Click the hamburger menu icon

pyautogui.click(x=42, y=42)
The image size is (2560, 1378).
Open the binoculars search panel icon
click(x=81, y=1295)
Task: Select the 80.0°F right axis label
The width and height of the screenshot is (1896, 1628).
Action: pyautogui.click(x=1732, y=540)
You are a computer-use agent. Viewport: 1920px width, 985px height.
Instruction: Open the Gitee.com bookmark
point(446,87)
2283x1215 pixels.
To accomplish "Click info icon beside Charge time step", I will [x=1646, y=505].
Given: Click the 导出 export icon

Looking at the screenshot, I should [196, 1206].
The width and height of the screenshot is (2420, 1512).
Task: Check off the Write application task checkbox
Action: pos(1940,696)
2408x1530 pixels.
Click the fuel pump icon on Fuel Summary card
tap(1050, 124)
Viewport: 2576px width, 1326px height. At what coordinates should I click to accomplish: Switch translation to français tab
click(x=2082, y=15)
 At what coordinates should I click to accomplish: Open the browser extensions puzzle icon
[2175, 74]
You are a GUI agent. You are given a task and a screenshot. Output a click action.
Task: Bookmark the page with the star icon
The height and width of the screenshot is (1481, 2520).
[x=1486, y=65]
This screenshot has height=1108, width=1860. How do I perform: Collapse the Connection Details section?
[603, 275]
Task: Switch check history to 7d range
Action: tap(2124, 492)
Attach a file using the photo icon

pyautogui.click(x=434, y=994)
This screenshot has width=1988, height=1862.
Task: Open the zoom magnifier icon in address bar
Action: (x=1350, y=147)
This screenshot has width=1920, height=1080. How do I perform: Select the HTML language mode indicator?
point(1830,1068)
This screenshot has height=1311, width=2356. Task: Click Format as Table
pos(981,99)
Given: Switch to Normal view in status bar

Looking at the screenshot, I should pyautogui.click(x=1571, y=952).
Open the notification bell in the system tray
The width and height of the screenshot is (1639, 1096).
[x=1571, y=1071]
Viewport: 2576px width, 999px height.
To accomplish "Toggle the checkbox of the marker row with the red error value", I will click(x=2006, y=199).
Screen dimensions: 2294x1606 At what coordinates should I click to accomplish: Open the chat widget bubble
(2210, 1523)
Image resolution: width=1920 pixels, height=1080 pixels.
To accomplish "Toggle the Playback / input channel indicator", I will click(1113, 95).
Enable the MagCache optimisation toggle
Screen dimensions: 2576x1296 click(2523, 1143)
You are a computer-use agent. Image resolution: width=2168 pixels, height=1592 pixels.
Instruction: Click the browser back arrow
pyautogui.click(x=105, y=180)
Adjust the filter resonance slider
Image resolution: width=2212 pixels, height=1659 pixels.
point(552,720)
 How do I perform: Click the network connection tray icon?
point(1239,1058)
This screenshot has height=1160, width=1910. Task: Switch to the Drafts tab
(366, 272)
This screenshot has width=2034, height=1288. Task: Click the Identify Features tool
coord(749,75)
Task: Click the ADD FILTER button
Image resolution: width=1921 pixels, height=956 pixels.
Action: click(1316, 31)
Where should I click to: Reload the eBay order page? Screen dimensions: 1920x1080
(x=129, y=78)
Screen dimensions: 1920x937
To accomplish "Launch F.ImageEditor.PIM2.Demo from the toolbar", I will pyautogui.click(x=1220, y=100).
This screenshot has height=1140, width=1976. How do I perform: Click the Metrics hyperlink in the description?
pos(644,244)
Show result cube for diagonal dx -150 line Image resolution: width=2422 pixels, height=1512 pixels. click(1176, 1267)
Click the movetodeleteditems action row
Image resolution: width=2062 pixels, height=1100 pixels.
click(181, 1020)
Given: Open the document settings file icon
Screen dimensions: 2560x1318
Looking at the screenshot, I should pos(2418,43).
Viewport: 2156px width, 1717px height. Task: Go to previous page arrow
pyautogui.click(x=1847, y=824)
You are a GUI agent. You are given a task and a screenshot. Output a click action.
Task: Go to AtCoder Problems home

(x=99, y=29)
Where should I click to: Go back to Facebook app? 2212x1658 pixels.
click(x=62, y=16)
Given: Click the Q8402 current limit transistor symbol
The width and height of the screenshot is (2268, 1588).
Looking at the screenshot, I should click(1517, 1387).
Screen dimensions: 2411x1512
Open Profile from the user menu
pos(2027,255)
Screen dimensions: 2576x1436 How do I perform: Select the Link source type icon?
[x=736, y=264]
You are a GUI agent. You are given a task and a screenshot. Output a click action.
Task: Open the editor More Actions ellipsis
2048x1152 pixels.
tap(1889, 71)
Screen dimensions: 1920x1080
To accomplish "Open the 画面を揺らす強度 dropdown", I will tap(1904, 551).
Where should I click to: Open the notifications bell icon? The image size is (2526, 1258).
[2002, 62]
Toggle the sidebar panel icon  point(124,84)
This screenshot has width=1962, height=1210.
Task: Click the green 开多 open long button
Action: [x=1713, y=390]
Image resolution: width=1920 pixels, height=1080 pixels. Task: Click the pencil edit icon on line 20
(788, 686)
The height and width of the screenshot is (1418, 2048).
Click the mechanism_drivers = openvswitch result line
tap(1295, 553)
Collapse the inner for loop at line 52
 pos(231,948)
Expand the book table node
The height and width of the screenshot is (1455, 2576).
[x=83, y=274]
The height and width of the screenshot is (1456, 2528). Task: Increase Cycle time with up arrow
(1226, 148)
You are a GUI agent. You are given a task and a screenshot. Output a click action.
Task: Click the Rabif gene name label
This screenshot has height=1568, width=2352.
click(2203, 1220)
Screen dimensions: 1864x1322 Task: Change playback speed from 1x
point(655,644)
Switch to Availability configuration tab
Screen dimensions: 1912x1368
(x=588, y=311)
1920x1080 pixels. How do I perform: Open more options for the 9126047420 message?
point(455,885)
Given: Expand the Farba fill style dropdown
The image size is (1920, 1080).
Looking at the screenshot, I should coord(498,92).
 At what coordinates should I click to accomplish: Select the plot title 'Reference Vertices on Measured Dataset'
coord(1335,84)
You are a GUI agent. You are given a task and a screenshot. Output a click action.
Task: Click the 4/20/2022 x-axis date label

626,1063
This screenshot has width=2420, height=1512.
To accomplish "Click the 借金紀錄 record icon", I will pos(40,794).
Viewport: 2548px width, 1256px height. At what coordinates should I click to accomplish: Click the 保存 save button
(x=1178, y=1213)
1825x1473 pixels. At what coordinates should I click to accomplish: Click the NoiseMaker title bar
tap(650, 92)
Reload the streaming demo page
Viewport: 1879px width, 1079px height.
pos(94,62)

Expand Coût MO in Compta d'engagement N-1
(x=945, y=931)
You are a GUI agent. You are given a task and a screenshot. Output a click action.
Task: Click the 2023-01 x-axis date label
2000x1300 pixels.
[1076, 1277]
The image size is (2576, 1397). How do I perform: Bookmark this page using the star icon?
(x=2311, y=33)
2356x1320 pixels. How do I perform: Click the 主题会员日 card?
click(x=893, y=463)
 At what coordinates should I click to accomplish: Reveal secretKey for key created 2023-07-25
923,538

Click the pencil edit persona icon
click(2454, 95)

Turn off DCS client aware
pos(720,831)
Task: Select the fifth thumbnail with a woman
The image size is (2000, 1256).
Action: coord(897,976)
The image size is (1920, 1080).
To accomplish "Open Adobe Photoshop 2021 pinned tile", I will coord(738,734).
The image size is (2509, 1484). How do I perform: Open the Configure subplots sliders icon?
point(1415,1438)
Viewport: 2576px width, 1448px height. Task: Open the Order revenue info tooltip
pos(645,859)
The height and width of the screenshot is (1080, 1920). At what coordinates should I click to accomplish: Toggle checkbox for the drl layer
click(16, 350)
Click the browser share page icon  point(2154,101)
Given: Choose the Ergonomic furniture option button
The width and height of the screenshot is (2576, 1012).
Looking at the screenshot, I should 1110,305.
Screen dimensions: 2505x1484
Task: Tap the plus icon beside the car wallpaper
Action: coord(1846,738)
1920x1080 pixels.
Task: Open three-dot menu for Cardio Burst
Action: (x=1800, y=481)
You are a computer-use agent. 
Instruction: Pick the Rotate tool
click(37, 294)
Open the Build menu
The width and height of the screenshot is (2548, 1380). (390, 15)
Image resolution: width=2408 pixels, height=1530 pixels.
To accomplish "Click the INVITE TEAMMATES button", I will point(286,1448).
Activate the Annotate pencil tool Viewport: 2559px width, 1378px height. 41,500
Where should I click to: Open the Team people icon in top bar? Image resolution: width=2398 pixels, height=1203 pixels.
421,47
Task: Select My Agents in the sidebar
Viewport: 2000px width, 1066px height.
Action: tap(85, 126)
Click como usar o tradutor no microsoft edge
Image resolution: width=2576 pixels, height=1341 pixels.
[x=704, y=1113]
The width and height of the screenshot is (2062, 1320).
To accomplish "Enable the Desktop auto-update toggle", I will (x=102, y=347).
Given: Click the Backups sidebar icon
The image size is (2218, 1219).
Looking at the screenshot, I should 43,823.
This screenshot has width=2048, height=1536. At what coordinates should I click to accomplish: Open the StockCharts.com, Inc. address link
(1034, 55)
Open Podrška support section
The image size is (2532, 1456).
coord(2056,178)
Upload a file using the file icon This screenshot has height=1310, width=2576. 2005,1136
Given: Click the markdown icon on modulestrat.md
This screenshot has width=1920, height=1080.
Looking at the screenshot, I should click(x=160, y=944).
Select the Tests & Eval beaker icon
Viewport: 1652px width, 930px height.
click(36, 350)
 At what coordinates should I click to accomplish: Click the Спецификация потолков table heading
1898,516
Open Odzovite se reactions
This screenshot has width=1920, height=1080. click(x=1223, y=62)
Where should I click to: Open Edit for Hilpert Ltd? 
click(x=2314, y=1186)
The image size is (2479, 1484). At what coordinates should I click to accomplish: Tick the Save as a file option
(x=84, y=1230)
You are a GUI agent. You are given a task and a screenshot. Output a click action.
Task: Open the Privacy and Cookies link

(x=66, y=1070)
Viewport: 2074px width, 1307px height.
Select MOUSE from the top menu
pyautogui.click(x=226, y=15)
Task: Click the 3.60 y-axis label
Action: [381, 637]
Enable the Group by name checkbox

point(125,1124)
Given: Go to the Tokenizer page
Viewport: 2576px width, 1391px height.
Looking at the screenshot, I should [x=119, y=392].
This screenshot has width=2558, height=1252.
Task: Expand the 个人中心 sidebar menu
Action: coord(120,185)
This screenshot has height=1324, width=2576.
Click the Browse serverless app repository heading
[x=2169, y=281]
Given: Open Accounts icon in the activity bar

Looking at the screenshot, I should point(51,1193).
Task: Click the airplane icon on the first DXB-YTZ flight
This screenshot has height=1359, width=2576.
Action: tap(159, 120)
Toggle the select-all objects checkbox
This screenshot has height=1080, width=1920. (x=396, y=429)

> **DESCRIPTION OF THE TASK**
Give a single number: the count of lines above that include the word "computer".

> **SOLUTION**
3